- instead of word_id project uses String.hashCode()
Introduce search part of the project
Duty for indexing input files
Task description: https://hackmd.io/s/H1LM2fR5m#
Project initialized with respect to this web-guide: http://www.soulmachine.me/blog/2015/01/30/debug-hadoop-applications-with-intellij/
Create Search and Index engines using map-reduce tasks on hadoop cluster. Cluster itself with dataself to learn from were provided by university staff. Project itself uses several mapReduce jobs to analyze provided data and allows you to learn about the relevance of the entered word in the database.
- learn how to write and adapt mapReduce (paradigm) jobs
- touch hadoop cluster in practice
- check how big data environment is organized
- learn about effectiveness of clean mapReduce job without any frameworks
- develop practical skills of using Java language for Hadoop aplications
- evolve team working skills
We decided to use pair programming paradigm, and created two sub-teams 1 - Boris and Danila who were intended to create indexer engine 2 - Vlad and Timur who based on ready indexer prototype written by sub-team 1 created searcher engine 3 - Report made by all teammates
Build all packages into single .jar
file. Run this inside Hadoop environment.
Runs once, preliminary before Query job. Also generates output_idf/
folder in place of execution. Due to output_idf needed for both tasks.
$ [JAR_NAME] Indexer [INPUT_PATH] [OUTPUT_PATH]
Runs to find indices of documents that are the most relevant for given query. As searching metric, TF/IDF is used.
$ [JAR_NAME] Query [INDEXER_OUTPUT] [SEARCH_OUT] [NUM_OF_DOCKS] [QUERY]
Works like wordcount from example, but produces MapWritable for each document. Due to works with hugest amount of data in project, this job executes on several Mappers and Reducers. As words representation, standart Java hash function used. Collisions not messured, but it assumed that they are not sufficient for project aims.
Uses result of TF job, due to it already contains unique elements in map. It reduces work done, even for big corpus. Note: for now, this job works dummy - it uses only one Mapper/Reducer. It needs improvement to works in parallel. But still, it does it's work correct.
MapReduce paradigm uses as input only one type of input files, TF/IDF job needs two outputs. To overcome this limitations, it was decided to send IDF job result as JSON parameter (in Configuration object). This decision force to read output file of IDF job directly from Disk. Hence, to not to do this on each node, this job done once in job preparation block. Each node just restores map from JSON representation in setup() method.
Query represents in Map object. This is implementation of Sparce Vector form, as was described in task document. Also IDF approach applied for query vector.
Query arrives (as in p.3) in JSON format. This job calculates production of each document sparse vector and query sparse vector. Due to all sparse vectores implemented as Map, key set of Query is used (this is more optimal).
Implemented by linux command
$ cat %s/part* | sort -n -k2 -r| head -n[TOP_NUM]
$ hadoop jar /home/team10/keck.jar Indexer /EnWiki /home/team10/output_indexer
$ hadoop jar /home/team10/keck.jar Query /home/team10/output_indexer /home/team10/search_res 10 "cat"
There is issue in Query part: MapWritable objects are stored by default method in memory.
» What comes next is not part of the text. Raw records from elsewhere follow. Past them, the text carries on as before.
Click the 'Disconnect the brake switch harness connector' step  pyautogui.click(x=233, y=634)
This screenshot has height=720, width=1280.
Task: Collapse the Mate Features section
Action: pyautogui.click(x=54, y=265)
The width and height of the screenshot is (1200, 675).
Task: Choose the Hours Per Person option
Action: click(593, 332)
But when it again uses as input for other Mapper, it raises NullPointerException
. This is internal problem of framework and code works. To prove this, you can execute Indexing and Query such as:
$ hadoop jar /home/team10/keck.jar Indexer /EnWiki/AA_wiki_00 /home/team10/output_indexer
$ hadoop jar /home/team10/keck.jar Query /home/team10/output_indexer /home/team10/search_res 10 "and"
Expected file (/home/team10/search_res) will appear with results.